私があれこれと考えているのには一切触れず、彼は話しだした。


「ワイはベートーヴェン。もちろん前世のことはきっちり覚えてんで。こっちでは武闘派音楽家として生きるって決めたんや」


武闘派音楽家ってなんだと思いつつも、あの有名な音楽家が私の眼の前にいるのだ。しかし、ノブナガのときほど、興奮は覚えなかった。なぜだろうか、と自分に問う必要もないほどにその理由は明白であった。


だらしない。それが全てだ。なんか敬語を使うのも馬鹿らしい程だ。


それにしても、この世界、少し転生者が多すぎやしないか?ノブナガに、ベートーヴェン、それに牢獄の中の彼。こんなに前世の記憶を持っている人間っているのか?


「この世界って前世の記憶を持ってる人間が多いの?」


私の問いに、彼は待ってましたと言わんばかりに大きく二、三回頷いて、自信満々に答えた。


「多分前世の記憶を持った人間は向こう側でもおんなじくらいおるんやろな。でも、こっちほど魂の存在が立証されとらん。しかもあっちは魔力文明じゃのうて技術文明やからな。余計魂なんちゅう非科学的なもんは信じられへんやろ。だから前世の記憶があると行ったところで無駄やし、差別の対象になりかねへん。だからあんたがこっち側に前世の記憶を持ってる人間が多いって思うんやろな。まあでもここの世界やったら魂の存在が確立されてるからっていうのも相まって向こうとは天と地ほどの差があるんやろな」


納得できるような理由で良かったと思うと同時に、意識が安定してきたからか、一つ言いたいことを思い出した。とっても重要なことなんだが、どうするつもりなんだろう。


「どうやってここから逃げるの?」


「そんなもん決まってるやろ。刻印でこの教会に穴あけんねん。ワイは広範囲型やから町ごと破壊しかねへんけど、お前やったら開けれるんちゃうんか?ちなみに魔法は使えへんで。対魔法用結界が教会には張り巡らされてるからな。無理に壊したら、その反動でこの街が吹っ飛ぶ」


「...私も広範囲型だから、使ったら、多分ここら一体が氷漬けになる」


「それホンマかいな...」


そしてわたしたちは正規ルートで脱出することになった。ん?どうして街を破壊して外に出ないかだって?そんなの決まってるじゃないか!正しい選択ではないからだよ!人をむやみに殺すのは良くない。私のポリシーに反する。


「じゃあ、どうやって地下に戻る?」


私がそう言うと、ベートーヴェンは考え始めた。私は大きくため息を付いて、部屋の扉を...扉が...ない?あれ、扉がないのにどうやってあの神父は出入りしたんだ?まさか...

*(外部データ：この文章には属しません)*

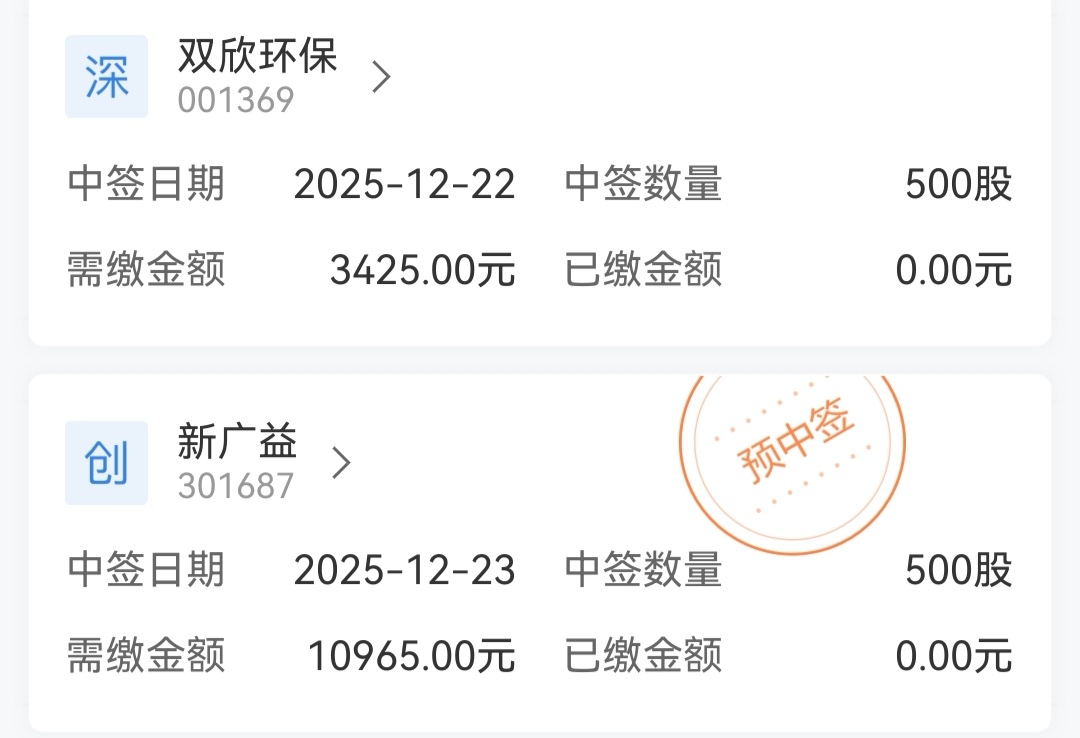This screenshot has height=738, width=1080.
Task: Tap the 创 market badge icon
Action: [x=106, y=463]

「転移魔法やな。この部屋のどっかにあるはずや。ちなみにワイは何の考えもなしにここに来たから何も覚えとらんで!」


ドヤってまで言うことではないのに、彼は胸を張って言った。私と彼で数分探し回った後、本を一冊取り出そうと本を引き出したときだった。突然部屋の中が光りに包まれ、そして医務室は私達がもと居た牢獄に戻っていた。しかもそれは牢屋の外で、廊下の突き当りだった。恐らく最深部だろう。


不意に、牢屋の中から水滴の垂れる音が聞こえた。私は反射的に剣を引き抜き、警戒した。神父が来ると思っていたからだ。しかし人の声はせず、ただただ水滴の音が一定のリズムで音を響かせているだけだった。私は引き続き剣を抜いたまま、ゆっくりと一歩ずつ、君の悪い廊下を歩いていった。暫く歩いた時、私がいた所まで来た。やはり牢屋の中には相変わらず彼が居る。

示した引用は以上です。